Dos muchachas nos atendieron allí. Compramos una línea de la compañía CLARO y ellas, con habilidad sorprendente, la colocaban después de darte a escoger entre una oferta de 15 USD por quince días y otra por treinta días, que fue a la postre la que pedimos pues tenía alcance hasta México. Nosotros pensamos de inicio que todo estaba bien coordinado y que nuestra aventura no duraría mucho, pero era mejor precaver.

Esa compra ocasionó que nos quedáramos botadas en el aeropuerto de Managua. Cuando caminamos hacia la puerta de salida más cercana no había un alma en toda el área.

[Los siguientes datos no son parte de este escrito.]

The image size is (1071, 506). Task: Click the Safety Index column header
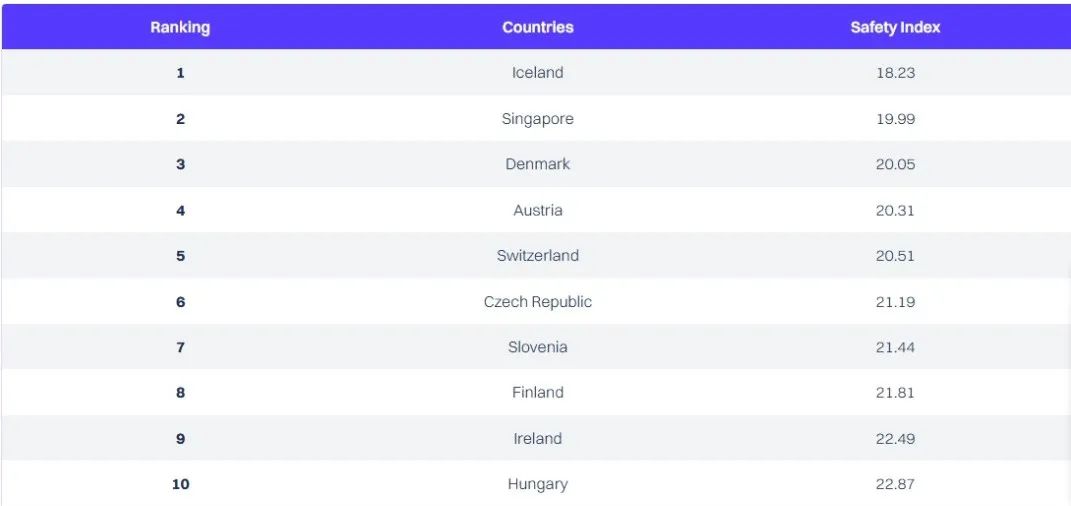[x=895, y=27]
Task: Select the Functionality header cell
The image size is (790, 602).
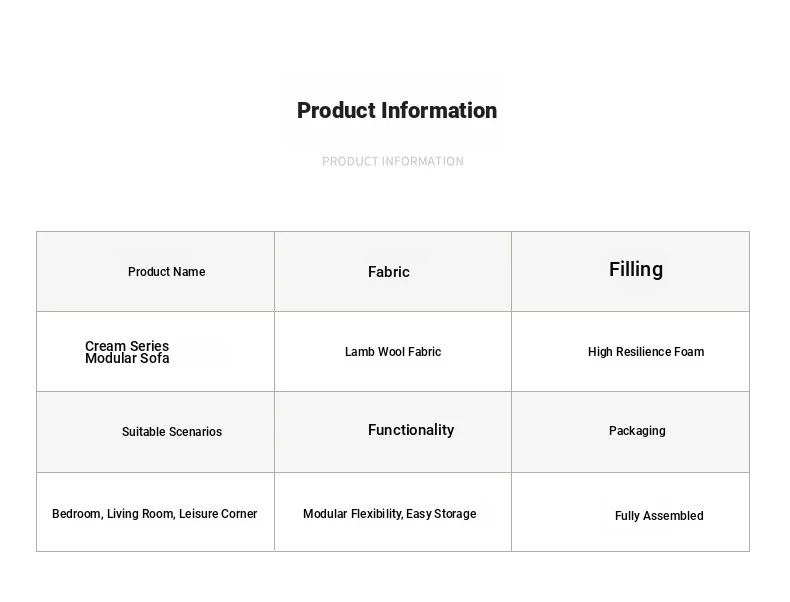Action: (x=393, y=432)
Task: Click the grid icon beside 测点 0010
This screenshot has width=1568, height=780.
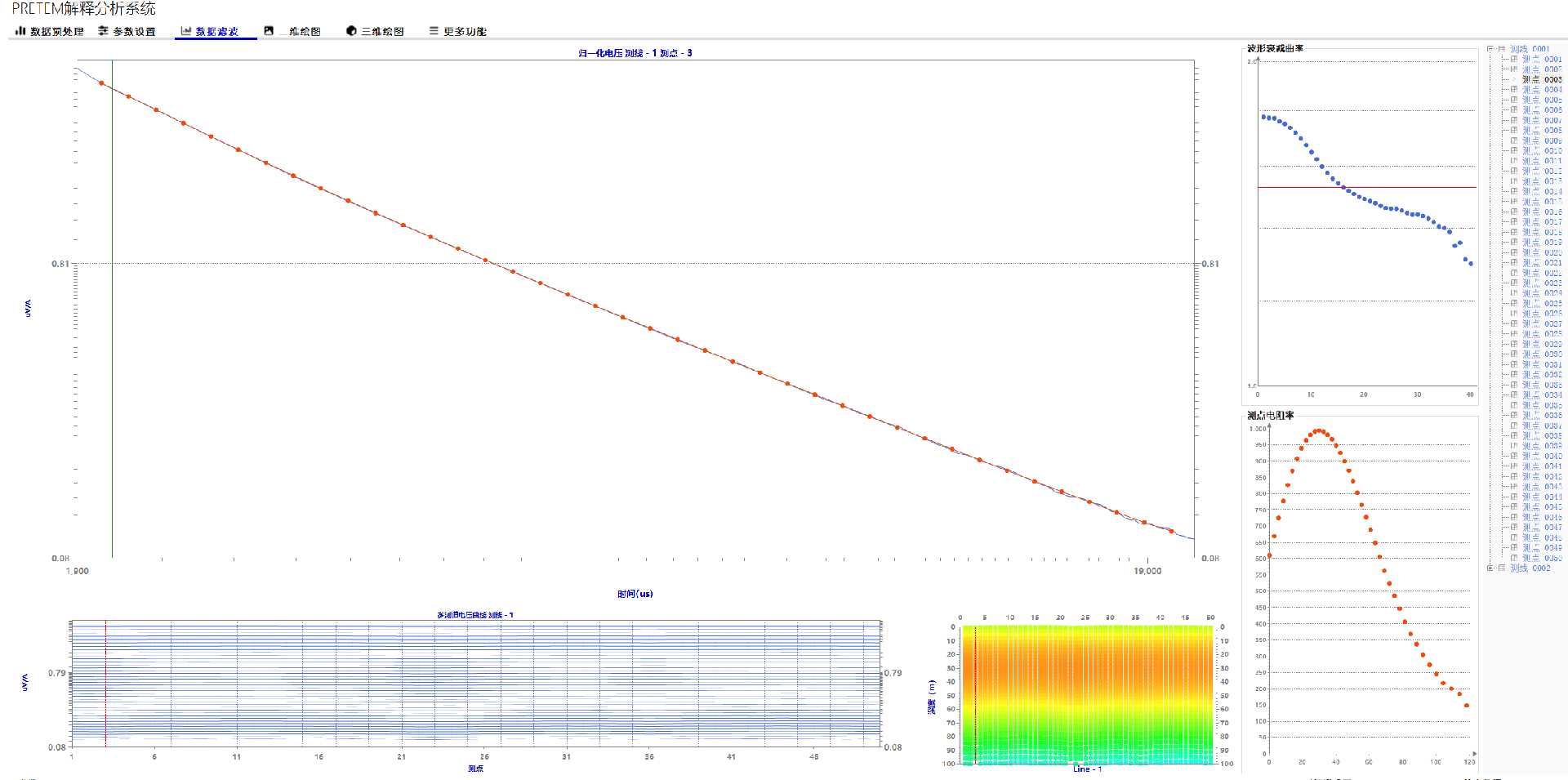Action: coord(1514,151)
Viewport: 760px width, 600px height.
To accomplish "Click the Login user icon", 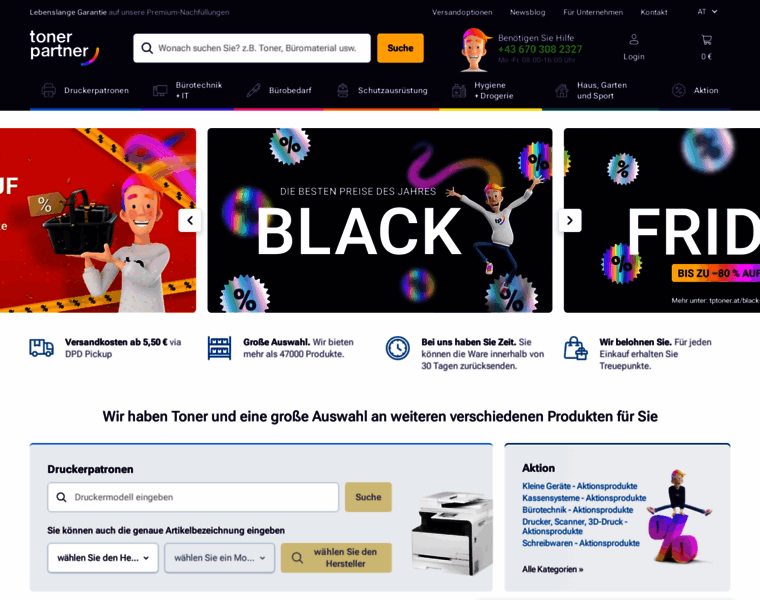I will 633,39.
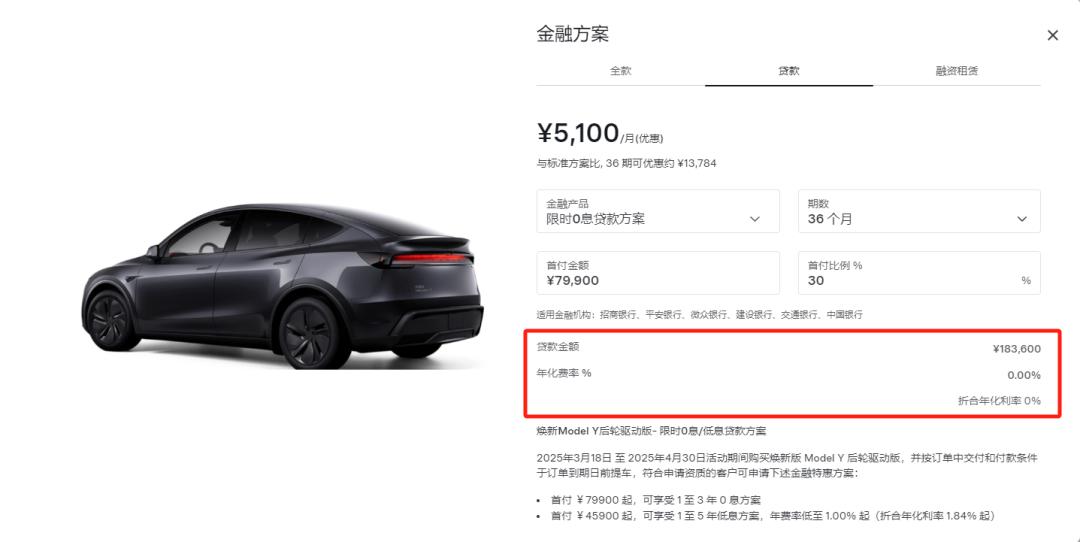
Task: Click the chevron arrow in 金融产品 box
Action: [755, 219]
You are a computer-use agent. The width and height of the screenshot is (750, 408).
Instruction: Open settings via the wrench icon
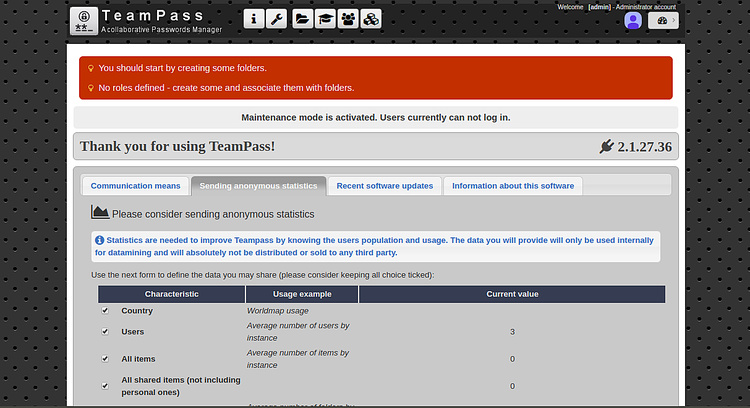278,19
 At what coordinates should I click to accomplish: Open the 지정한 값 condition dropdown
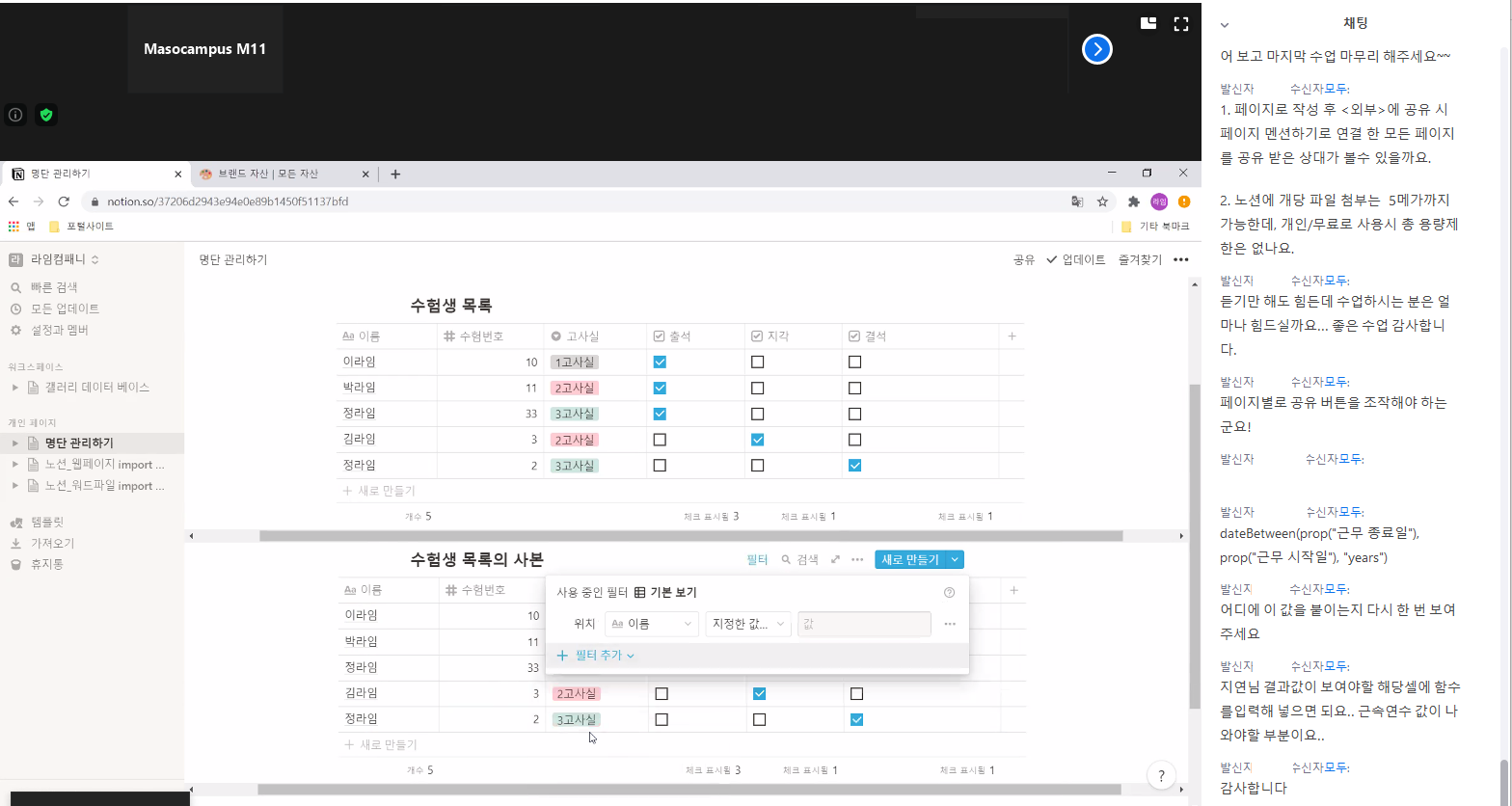[748, 624]
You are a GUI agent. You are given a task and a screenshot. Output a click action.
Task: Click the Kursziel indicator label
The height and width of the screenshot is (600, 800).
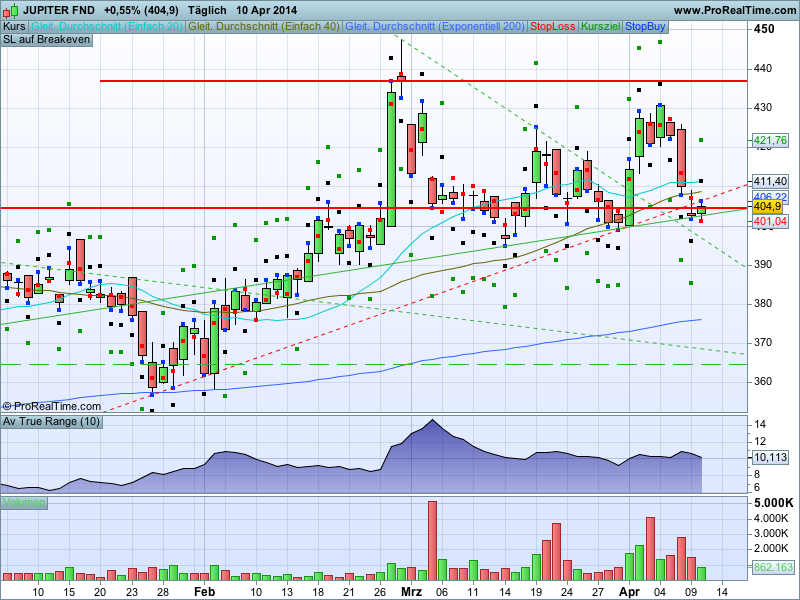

Nos asustamos un poco, hasta que atinamos a usar las nuevas líneas para llamar al familiar que nos estaba ayudando y a la persona que había gestionado los boletos y la reservación en el hotel.

Explicamos que ignorábamos qué hacer. Yo estaba convencida de que si teníamos que dormir sentadas en una cafetería lo haríamos con gusto, pues no nos atrevíamos a salir a la calle a tomar un taxi por nuestra cuenta. Éramos dos mujeres solas en una ciudad desconocida. Después de un rato nos enteramos que debíamos haber salido directamente a la calle, sin doblar por el pasillo donde vendían las líneas, y que la guagua se había ido pero en poco tiempo saldría otra. Fueron otras dos horas solas en aquel lugar, muertas de cansancio y sin dormir por más de dos días.

Finalmente nos indicaron salir a la calle y caminar hacia el extremo del aeropuerto. Allí nos recibió un hombre que esperaba a personas de otros vuelos. Entonces llegó una guagüita blanca y montamos junto a otros muchachos que fueron arribando. En pocos minutos estuvimos en el hostal. Ya eran las once de la noche.

Desde la calle solo se veía un muro alto, pero al entrar encontramos un lugar muy acogedor, con piscina central y un bloque de habitaciones en dos niveles. Ahí nos esperaban. Fuimos muy bien atendidos y se nos entregó la llave de una habitación. Luego indicaron que nos sentáramos a comer al borde de la piscina.  Después de bañarnos, caímos rendidas al instante.

No era nuestra primera noche fuera de Cuba, aunque sí la primera en que dormiríamos en una cama. Aún no sabíamos que ese sería nuestro mejor alojamiento y nuestra noche más tranquila en aquel largo camino que apenas comenzaba.